Ich sage nicht, dass jeder Beschäftigte der Branche eine zweifelhafte Einstellung mit sich herumträgt. Aber mal im Ernst: Wie sind die Menschen wohl gestrickt, die dieses Berufsbild anzieht? Man ist befugt, andere zurechtzuweisen, von Grundstücken und Gebäuden fernzuhalten (oder eben drinnen), man darf über Recht und Ordnung entscheiden und sie durchsetzen. Sogenannte Sicherheitsbedienstete dürfen Macht und Gewalt ausüben. Ob sie damit auch umgehen können, beurteilt ihr Arbeitgeber.

Jemand, der über einem am Boden in Erbrochenem sitzenden Menschen steht und in vollem Machtbewusstsein sagt "Willst du noch eine?", der kann mit seiner Macht nicht umgehen. Der hätte sie auch besser nie erhalten. Große Jungs, die endlich jemanden zum Verprügeln gefunden haben, spielen sich als Kasernenwächter auf. Was für ein Rausch.

"Warum mich schlagen?" fragt der Mann am Boden, und mir wird eiskalt. Warum? Ich weiß es ganz genau, armer Mensch. Weil du gerade da bist. Weil du der Fremde bist. Weil du die Sprache nicht verstehst. Weil du drinnen sitzen musst und er derjenige ist, der die Tür bewacht. Weil er alles behaupten kann, während man dir nicht glauben wird. Weil wir die Regeln machen. Weil er es kann. Ganz einfach. Täusch Dich über nichts. Das ist so gewollt in diesem Land.

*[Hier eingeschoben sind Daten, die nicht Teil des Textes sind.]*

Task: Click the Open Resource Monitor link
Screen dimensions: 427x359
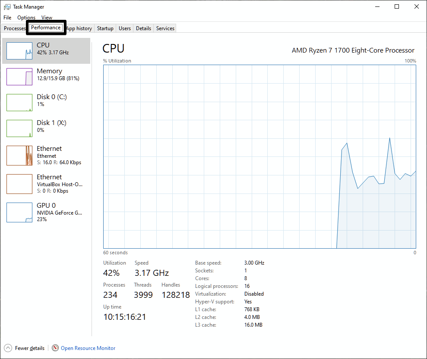Action: click(88, 348)
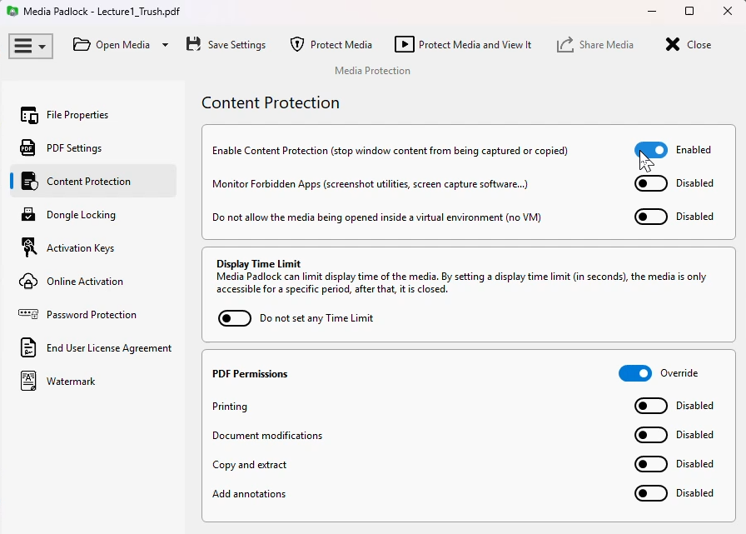Click the Password Protection icon

pyautogui.click(x=29, y=315)
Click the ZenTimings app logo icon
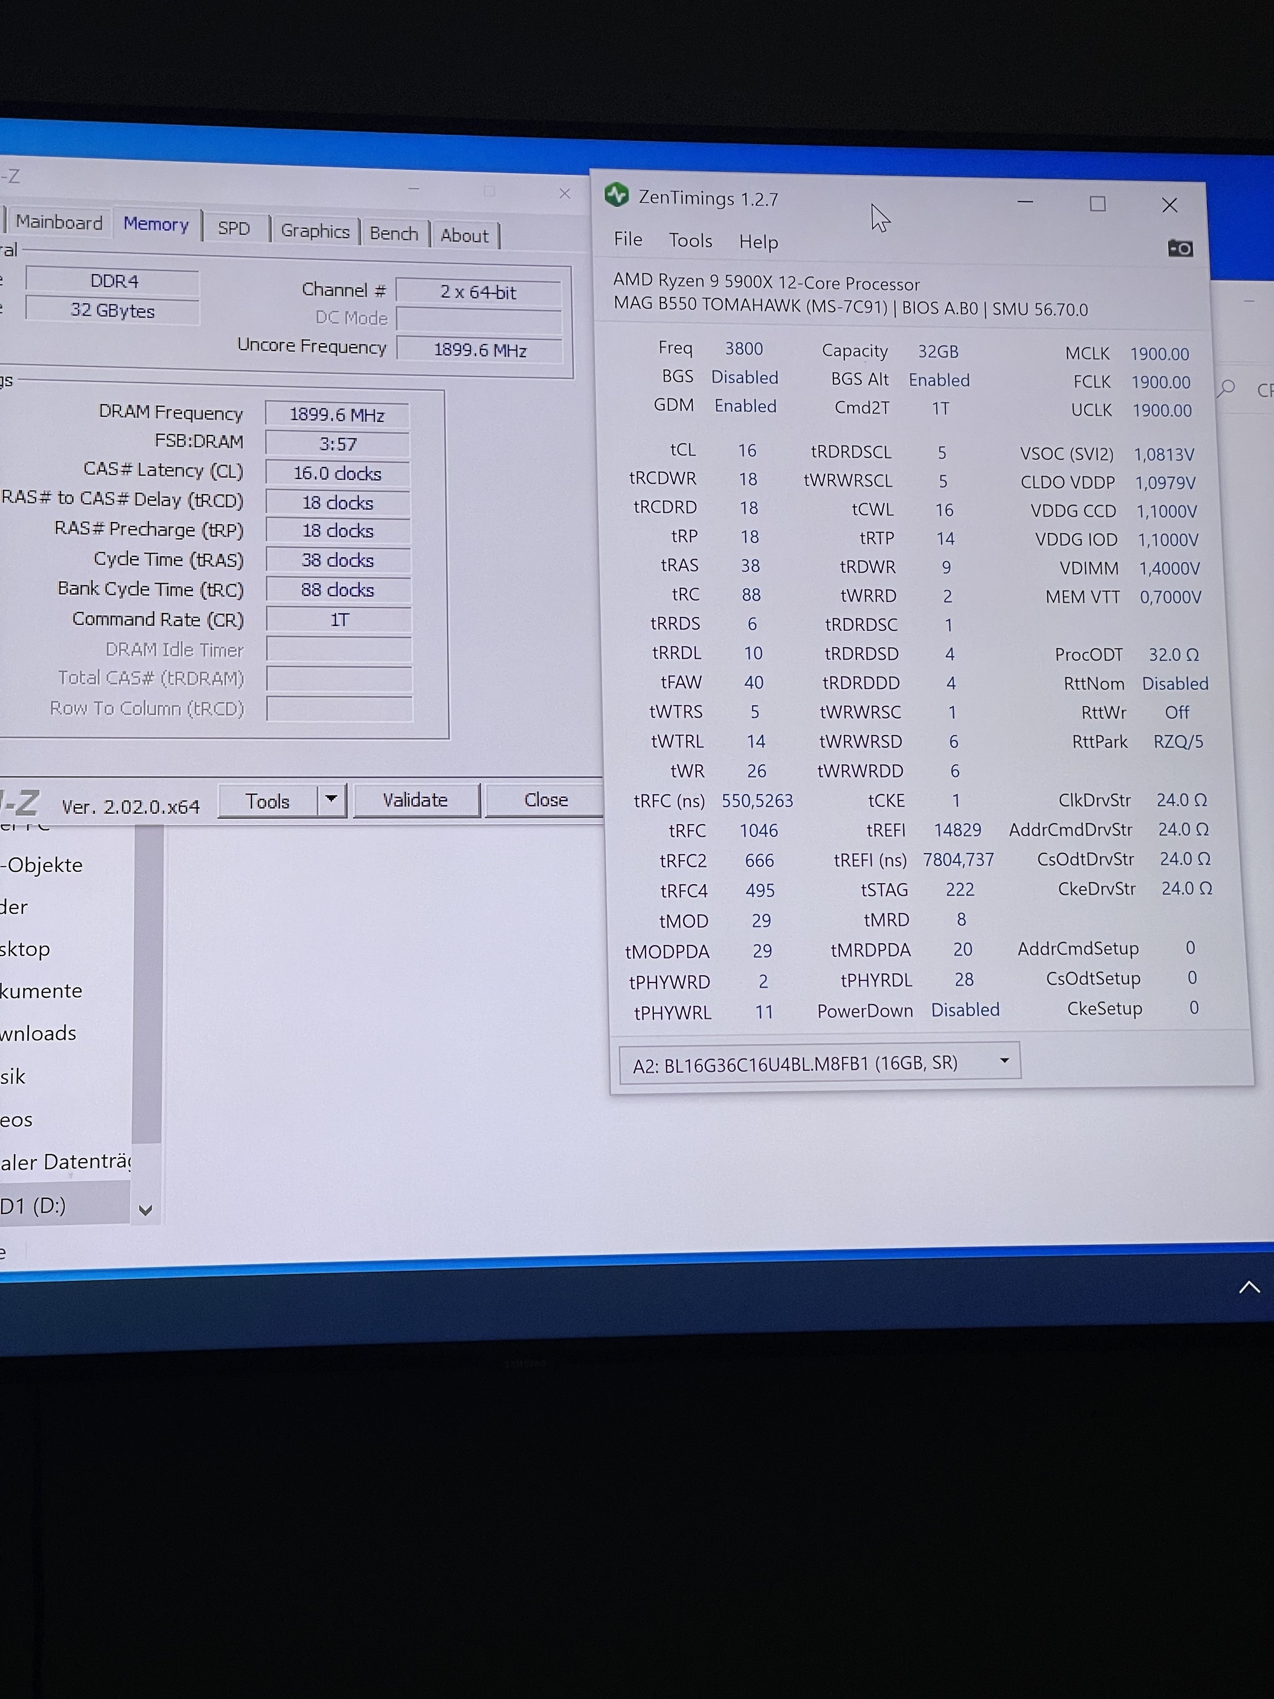 point(616,195)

Du bist hierher gekommen in der Hoffnung, dass es besser ist als anderswo. Du irrst. Es ist nur anders.

Nachtrag:
Fürderhin sollen nur noch Sicherheitsdienste die Bewachung von Flüchtlingsheimen leisten dürfen, die bereit sind, ihre Mitarbeiter durch den Verfassungsschutz prüfen zu lassen. War das nicht der Verein, der auch in anderen Fällen auf dem rechten Auge ziemlich schlecht sah?